The integration with primary care also uses Healthcare Gateway’s Medical Interoperability Gateway to present GP information to acute users. GPs have agreed on nine views of data, including the problem list, medications, diagnoses and procedures.
More than 50 practices have enabled viewing of their records within the King’s Health Partners portal and 21 are able to view the portal information from within their Emis systems. With 91 registered to become users, roll-out is expected to be complete by the summer.
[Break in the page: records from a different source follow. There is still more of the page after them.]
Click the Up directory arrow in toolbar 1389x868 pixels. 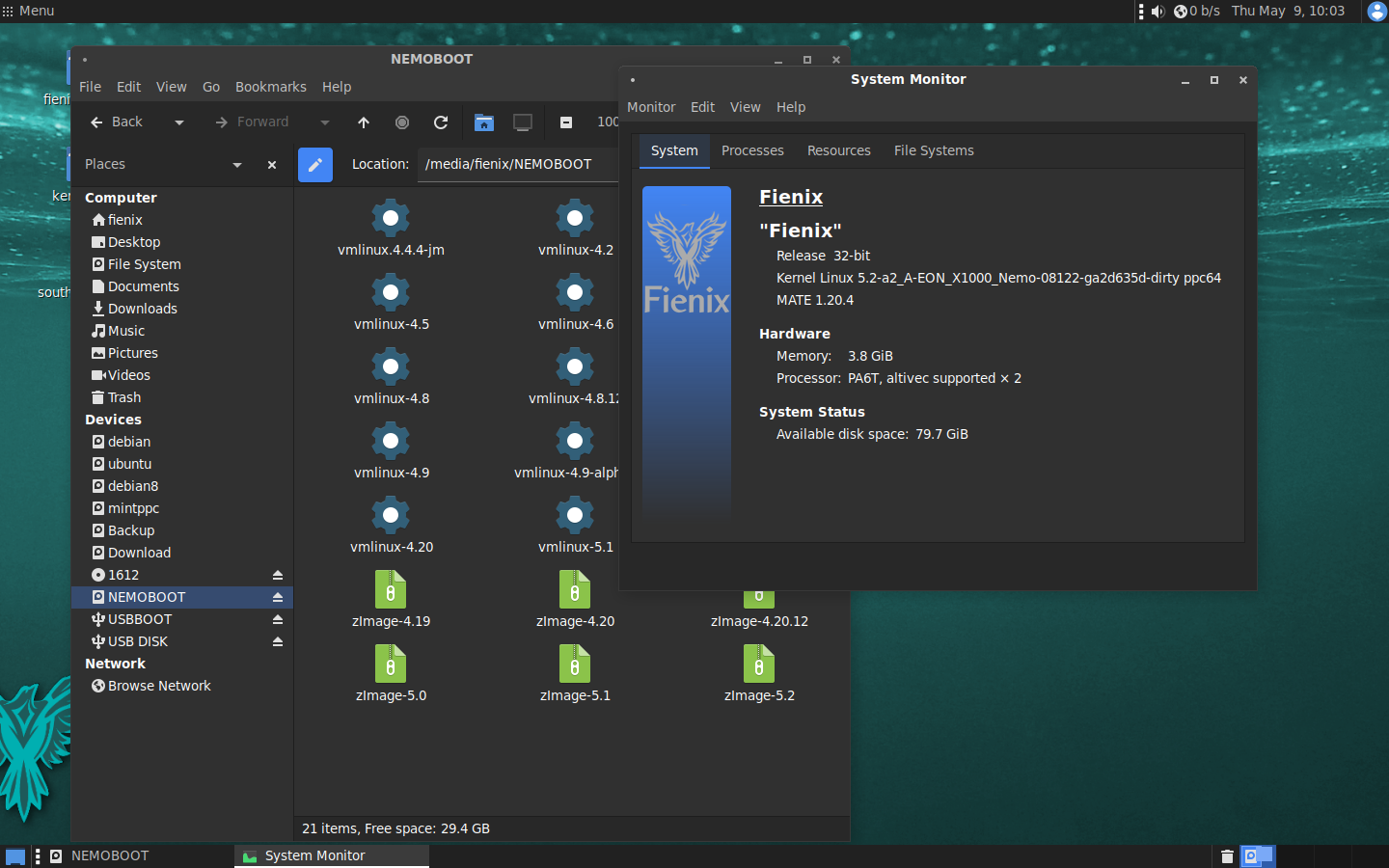click(x=364, y=122)
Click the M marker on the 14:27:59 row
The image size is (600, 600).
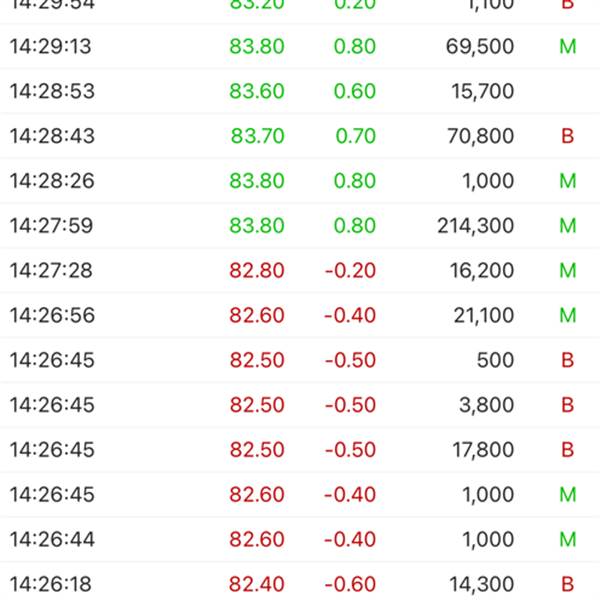tap(567, 226)
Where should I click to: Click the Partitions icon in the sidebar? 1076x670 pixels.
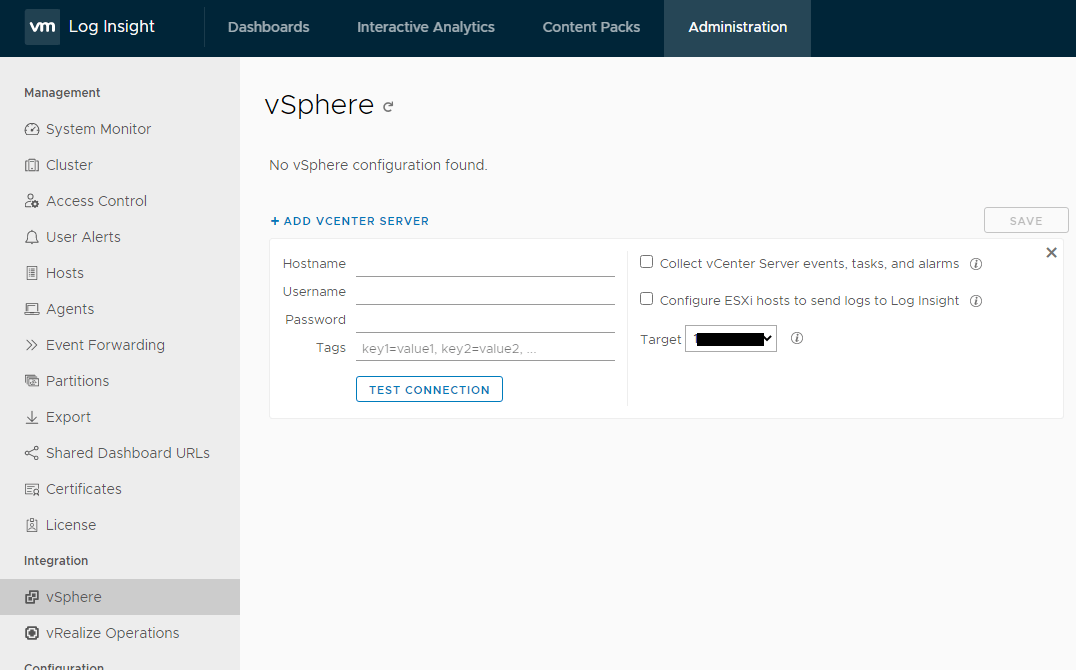click(x=31, y=380)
Access to the Local Care Record is via patient consent at the point of care. Patients can also explicitly opt out of the shared record scheme, but only 28 patients, representing 0.015% of the population, have chosen to do this to date. The information is clearly useful as, in the first month of use, GPs viewed these shared records 2,000 times.
A GP view
Dr Adrian McLachlan is a partner at the Hetherington Group Practice, which was the first to go-live with the Local Care Record in early January this year.
He describes how one of his early encounters with the shared record involved a patient with a history of mental health problems, which made the link from South London and Maudsley particularly useful.
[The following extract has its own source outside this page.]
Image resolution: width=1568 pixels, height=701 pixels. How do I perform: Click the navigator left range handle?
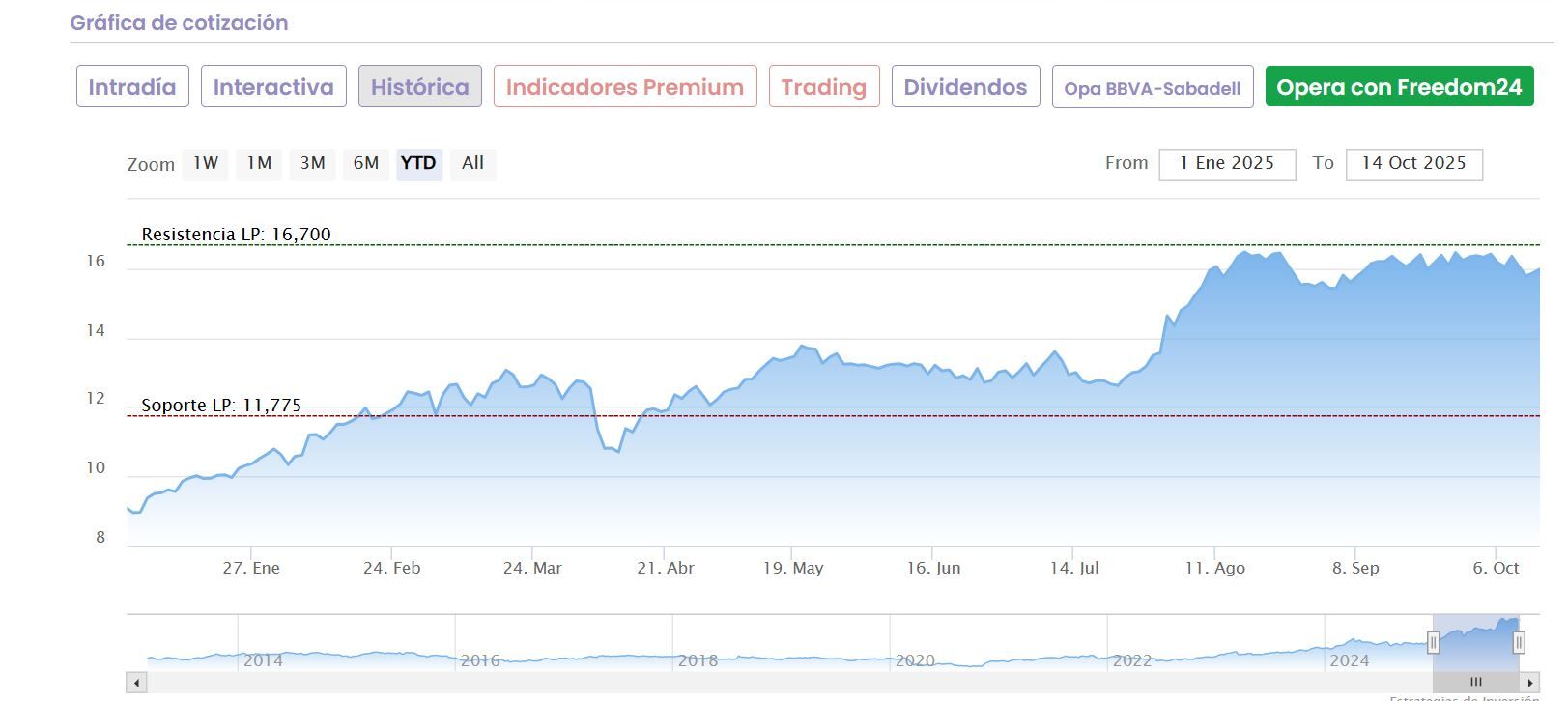click(1434, 642)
He was able to recommend a change in treatment and to track the impact of that via clinical notes inputted by a home treatment team and made available in real-time in the portal.
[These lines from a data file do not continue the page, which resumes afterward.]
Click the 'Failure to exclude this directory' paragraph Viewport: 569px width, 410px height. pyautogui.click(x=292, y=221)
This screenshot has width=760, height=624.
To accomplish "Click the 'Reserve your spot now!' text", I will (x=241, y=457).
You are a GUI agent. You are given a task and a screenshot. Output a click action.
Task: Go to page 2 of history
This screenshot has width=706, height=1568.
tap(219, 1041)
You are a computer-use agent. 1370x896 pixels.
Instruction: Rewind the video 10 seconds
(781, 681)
McLachlan, who is also chair of NHS Lambeth Clinical Commissioning Group, tells Digital Health News that information sharing for frontline care is something most patients assume is being done already and there are compelling clinical use cases for it, such as medicines reconciliation between different parts of the healthcare system.
The most challenging thing for the Local Care Record team was the creation of robust data sharing agreements, which a group of interested GPs and information governance leads worked on for a couple of years.
GPs already had agreements in place for enhanced patient profiling and analytics, so the concept was not entirely new. In fact, getting GPs to sign up to Local Care Record was an easier job in some ways, as the benefit to patients and clinicians was more obvious and immediate.
Changing with the times
McLachlan has already had experience of being able to look at a patient’s discharge summary or clinic letter via the portal before it has arrived at the practice. Letting patients know the date of their next hospital appointment has also been hugely helpful.
Being able to check results saves much time and resource that would otherwise be spent on trying to track down this information from the hospital – or in some cases having to order the same tests to be done again, he adds.
“I look [at the Local Care Record] very frequently. I was in surgery all day yesterday and would have looked ten to 20 times, so it’s a big change in my working life. It saves my time and the patient’s time and the safety and quality of care is improved.”
Eventually, McLachlan believes discharge summaries and clinic letters could be made available only via the portal, with a flag attached to a record if there is something new to read, and their information otherwise seamlessly embedded into the record.
Users do not yet have a view into community or social care, but the aim is to link into these services eventually.
Another longer-term aim is to start sharing structured coded data, which would make the two-way travel of things such as discharge summaries and referrals much simpler for both sides.
“It has been what has felt, at times, quite a long process, but one we have managed well; engaging all the stakeholders on the journey. It is now delivering something of real and immediate benefit for patients and clinicians and is rolling out at speed,” McLachlan says.
“There’s a sense of local ownership. It’s something we have wanted to do ourselves and have done ourselves.”